Un día, cuando Rosa fue al encuentro de Juan, se encontró con que él no estaba. En su lugar, había una carta que decía:
«Mi querida Rosa,
Te escribo esta carta con el corazón destrozado. Mis padres me han obligado a volver a la ciudad y a casarme con una mujer que no amo. No puedo desobedecerlos, pues son mis padres y dependo de ellos. Pero quiero que sepas que siempre te amaré, y que nunca te olvidaré. Espero que tú seas feliz, y que encuentres a alguien que te quiera como yo.
Adiós, mi Rosa.
Tu Juan.»
Rosa leyó la carta con lágrimas en los ojos, y sintió que su mundo se derrumbaba. No podía creer que Juan la hubiera abandonado así, sin darle una explicación ni una oportunidad de despedirse. Se sintió traicionada y desesperada, y corrió hacia el bosque, sin rumbo ni destino.

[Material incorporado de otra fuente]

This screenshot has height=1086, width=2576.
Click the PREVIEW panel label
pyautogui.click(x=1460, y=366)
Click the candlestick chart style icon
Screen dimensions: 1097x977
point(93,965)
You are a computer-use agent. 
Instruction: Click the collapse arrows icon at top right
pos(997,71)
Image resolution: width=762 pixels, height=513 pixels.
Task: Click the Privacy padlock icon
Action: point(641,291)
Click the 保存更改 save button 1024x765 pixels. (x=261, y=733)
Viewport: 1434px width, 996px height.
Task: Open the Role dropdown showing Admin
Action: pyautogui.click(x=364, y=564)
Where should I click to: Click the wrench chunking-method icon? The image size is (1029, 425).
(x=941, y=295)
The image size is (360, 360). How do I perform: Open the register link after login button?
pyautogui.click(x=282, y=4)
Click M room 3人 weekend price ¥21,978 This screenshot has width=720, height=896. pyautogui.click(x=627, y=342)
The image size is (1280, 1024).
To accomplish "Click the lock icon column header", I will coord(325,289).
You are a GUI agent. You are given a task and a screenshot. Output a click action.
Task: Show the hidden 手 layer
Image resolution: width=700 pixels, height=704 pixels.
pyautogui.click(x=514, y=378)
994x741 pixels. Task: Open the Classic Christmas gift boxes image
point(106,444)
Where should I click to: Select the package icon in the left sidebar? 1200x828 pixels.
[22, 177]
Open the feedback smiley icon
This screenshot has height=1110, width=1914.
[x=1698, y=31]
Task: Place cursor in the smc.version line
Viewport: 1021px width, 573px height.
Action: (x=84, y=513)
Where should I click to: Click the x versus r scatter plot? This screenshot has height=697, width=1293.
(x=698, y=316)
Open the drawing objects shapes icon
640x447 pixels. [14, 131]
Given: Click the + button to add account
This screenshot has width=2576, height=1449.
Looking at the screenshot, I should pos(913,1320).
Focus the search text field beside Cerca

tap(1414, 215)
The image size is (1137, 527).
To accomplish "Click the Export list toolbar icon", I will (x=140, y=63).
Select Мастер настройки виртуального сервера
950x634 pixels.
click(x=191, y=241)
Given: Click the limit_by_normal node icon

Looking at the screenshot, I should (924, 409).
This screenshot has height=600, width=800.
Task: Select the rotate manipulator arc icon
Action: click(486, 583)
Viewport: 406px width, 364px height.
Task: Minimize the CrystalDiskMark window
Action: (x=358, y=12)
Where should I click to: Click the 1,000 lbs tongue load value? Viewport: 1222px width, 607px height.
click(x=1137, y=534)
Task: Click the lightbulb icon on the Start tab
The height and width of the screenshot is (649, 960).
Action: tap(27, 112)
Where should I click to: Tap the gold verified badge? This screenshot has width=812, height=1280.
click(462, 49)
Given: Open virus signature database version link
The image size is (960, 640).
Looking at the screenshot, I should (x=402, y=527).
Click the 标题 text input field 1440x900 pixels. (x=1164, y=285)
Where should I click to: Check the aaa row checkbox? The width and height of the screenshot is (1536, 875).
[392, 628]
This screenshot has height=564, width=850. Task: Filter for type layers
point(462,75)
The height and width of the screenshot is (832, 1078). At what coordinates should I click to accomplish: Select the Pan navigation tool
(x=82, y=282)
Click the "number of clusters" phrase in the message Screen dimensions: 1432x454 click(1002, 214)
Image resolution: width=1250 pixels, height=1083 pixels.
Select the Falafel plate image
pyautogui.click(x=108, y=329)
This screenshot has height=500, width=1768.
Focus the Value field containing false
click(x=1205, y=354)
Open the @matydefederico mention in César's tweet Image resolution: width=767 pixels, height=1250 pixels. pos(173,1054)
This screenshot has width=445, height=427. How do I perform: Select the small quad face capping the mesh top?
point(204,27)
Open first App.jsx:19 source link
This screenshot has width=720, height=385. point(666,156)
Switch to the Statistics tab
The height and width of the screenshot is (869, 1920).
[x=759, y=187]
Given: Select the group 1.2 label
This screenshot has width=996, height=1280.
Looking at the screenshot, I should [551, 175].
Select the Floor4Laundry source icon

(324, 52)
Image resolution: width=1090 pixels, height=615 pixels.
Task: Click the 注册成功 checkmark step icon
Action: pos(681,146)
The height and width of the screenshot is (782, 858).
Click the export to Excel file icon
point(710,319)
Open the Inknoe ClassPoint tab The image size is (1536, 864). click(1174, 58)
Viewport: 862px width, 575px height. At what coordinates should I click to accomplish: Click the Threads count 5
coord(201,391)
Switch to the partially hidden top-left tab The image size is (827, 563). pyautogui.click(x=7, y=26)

Allí vagó durante días, sin comer ni beber, solo llorando su dolor. Los animales del bosque la veían pasar con pena, y trataban de consolarla, pero ella no les hacía caso. Solo quería morir junto a su amor.
Un día, llegó a un claro donde había un árbol solitario, que no tenía hojas ni flores. Era un lapacho, un árbol sagrado para los indígenas que habían habitado esas tierras antes de la llegada de los colonos. Rosa se acercó al árbol, y se abrazó a su tronco, como si fuera Juan. Y le dijo:
“Lapacho, tú que eres un árbol sagrado, escucha mi súplica. Llévame contigo, y hazme parte de ti. No quiero vivir sin mi Juan, no quiero sufrir más. Quiero ser una flor en tu copa, y esperar a que él vuelva por mí. Por favor, lapacho, ten piedad de mí.”
El lapacho escuchó las palabras de Rosa, y sintió su dolor. Era un árbol viejo y sabio, que había visto muchas cosas en su vida. Había visto el amor y el odio, la guerra y la paz, la vida y la muerte. Y sabía que el amor era lo más grande y lo más bello que existía en el mundo. Así que decidió cumplir el deseo de Rosa, y la convirtió en una flor.
Pero no en una flor cualquiera, sino en una flor de color rosa, como su nombre. Y no en una sola flor, sino en miles de flores, que cubrieron todo el árbol, desde las raíces hasta las ramas. Y no en cualquier época del año, sino en agosto, el mes previo a la primavera, donde el campo se llena de vida y color.
Así nació el lapacho rosado, el árbol más hermoso y más triste del Litoral. Cada año, en agosto, florece con amor, y su belleza es un espectáculo sin igual. Pero también llora con dolor, pues espera a su Juan que nunca volverá.
Y así termina la leyenda del lapacho. Una leyenda de amor y de dolor, de esperanza y de nostalgia. Una leyenda que se cuenta en Tatacua, y en todos los lugares donde hay lapachos en flor.